The main problem is now that the regex pattern does not match for cell content like this " 0.1".
But if I define the String s manually with the value (" 0.1") in the code the pattern matches.
Furthermore if I copy the content of char[] data in debug mode and define s with this copied content the pattern does also not fit although it looks the same like the manually defined value from above.
Is it possible to find out which whitespace characters are really read?
It seems that the whitespace is not always a whitespace and therefore does not match with regex class [\s]. Is this possible?
EDIT:
Thanks for answers. It was really a whitespace character (\xA0) which was not recognized by \s regex class.
For all of you which downvote (really frustrating) my question simply missunderstood me. Maybe the problem was really the sentence "I want to parse HTML with regex" but in fact I simply have content from a HTML table cell with unknown whitespace characters ;-).
I think I had got the same problems with a library like jsoup.

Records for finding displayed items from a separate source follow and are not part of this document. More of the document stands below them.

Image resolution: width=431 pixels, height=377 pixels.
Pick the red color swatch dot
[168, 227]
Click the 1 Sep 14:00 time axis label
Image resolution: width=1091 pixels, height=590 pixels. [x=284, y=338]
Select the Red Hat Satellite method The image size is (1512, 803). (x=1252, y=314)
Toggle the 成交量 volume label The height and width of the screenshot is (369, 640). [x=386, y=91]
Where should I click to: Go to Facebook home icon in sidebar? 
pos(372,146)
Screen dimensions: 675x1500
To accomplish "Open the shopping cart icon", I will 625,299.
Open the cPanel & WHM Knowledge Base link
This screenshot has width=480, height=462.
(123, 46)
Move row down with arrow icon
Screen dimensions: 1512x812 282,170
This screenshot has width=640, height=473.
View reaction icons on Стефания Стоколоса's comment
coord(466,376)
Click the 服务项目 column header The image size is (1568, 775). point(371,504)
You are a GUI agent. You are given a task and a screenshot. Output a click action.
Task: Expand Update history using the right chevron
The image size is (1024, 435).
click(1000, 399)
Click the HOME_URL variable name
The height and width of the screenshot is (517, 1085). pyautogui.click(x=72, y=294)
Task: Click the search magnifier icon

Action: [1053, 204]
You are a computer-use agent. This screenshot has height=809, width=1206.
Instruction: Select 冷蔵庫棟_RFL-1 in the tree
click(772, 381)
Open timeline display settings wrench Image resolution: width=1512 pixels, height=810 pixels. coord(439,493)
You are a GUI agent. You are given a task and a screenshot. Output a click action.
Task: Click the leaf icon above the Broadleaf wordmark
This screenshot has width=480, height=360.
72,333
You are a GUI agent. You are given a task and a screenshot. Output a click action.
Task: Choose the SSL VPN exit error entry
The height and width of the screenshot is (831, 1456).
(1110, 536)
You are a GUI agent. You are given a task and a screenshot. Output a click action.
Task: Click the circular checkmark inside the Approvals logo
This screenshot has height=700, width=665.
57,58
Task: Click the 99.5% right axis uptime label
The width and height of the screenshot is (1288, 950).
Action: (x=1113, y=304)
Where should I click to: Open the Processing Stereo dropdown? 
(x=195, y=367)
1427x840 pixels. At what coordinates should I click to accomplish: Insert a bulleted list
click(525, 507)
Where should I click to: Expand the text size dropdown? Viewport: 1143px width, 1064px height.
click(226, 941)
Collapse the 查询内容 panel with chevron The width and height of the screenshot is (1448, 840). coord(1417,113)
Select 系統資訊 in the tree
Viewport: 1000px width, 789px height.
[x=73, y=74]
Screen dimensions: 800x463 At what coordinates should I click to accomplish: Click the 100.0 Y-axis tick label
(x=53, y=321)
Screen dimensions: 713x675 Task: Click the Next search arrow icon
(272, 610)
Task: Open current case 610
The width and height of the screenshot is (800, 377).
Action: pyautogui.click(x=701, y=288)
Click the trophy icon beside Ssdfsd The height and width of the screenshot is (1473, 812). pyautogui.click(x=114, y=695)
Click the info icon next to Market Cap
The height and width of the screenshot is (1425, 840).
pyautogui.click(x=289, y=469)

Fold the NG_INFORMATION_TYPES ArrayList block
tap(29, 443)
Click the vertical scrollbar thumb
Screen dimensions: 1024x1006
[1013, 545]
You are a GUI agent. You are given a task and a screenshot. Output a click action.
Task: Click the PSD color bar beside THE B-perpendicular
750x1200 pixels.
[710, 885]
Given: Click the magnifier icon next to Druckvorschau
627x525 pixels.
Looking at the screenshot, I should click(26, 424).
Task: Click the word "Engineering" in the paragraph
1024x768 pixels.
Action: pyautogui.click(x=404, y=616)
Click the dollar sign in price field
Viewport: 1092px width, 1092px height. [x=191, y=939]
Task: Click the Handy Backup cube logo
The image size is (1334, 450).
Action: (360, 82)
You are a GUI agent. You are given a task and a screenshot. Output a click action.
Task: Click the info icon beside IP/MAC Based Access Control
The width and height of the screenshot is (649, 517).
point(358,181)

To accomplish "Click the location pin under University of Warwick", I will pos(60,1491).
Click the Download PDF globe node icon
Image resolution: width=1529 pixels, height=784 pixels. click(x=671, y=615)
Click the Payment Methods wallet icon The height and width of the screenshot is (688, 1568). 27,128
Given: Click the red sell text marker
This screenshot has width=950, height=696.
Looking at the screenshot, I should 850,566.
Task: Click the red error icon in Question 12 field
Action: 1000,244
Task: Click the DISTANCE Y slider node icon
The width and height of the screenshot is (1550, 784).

In Java regexes, the non-breaking space character (NBSP, U+00A0) is traditionally not treated as whitespace for the purpose of matching \s. If that's what's causing your problem, you just need to add it to your existing whitespace class:
"^[\\s\\xA0]*\\d+\\.\\d+[\\s\\xA0]*$"
There are other Unicode whitespace characters that aren't matched by \s, but none of them are anywhere as common as the NBSP.
Alternatively, if you're running Java 7+ you can specify UNICODE_CHARACTER_CLASS mode and go on using \s.
Your code snippet is too long, but as far as I understand you just need pattern to match something like 0.0, 10.52 etc, i.e. floating point numbers? Use pattern \\d+\\.\\d+.
\d+ means 1..n digits
\. means dot. A single dot . in regex means "any character"
Here is the usage example:
String str = "123.456";
Pattern p = Pattern.compile("\\d+\\.\\d+");
Matcher m = p.matcher(str);
if (m.matches()) {
// do something.
}
BTW, pay attention that matches() matches full line. If you want to match part of line use find() instead. I personally always use find() and use start and end line markers ^ and $ into regex itself when needed.